▸ **Task**
Put every line of the data below into a Markdown table with the columns "Number" and "Entry," numbering the rows in order and leaving out any blank lines.
- - - - - - -
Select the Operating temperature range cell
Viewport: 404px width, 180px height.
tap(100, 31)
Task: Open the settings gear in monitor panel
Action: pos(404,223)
- - - - - - -
▸ **Solution**
| Number | Entry |
|---|---|
| 1 | Select the Operating temperature range cell |
| 2 | Viewport: 404px width, 180px height. |
| 3 | tap(100, 31) |
| 4 | Task: Open the settings gear in monitor panel |
| 5 | Action: pos(404,223) |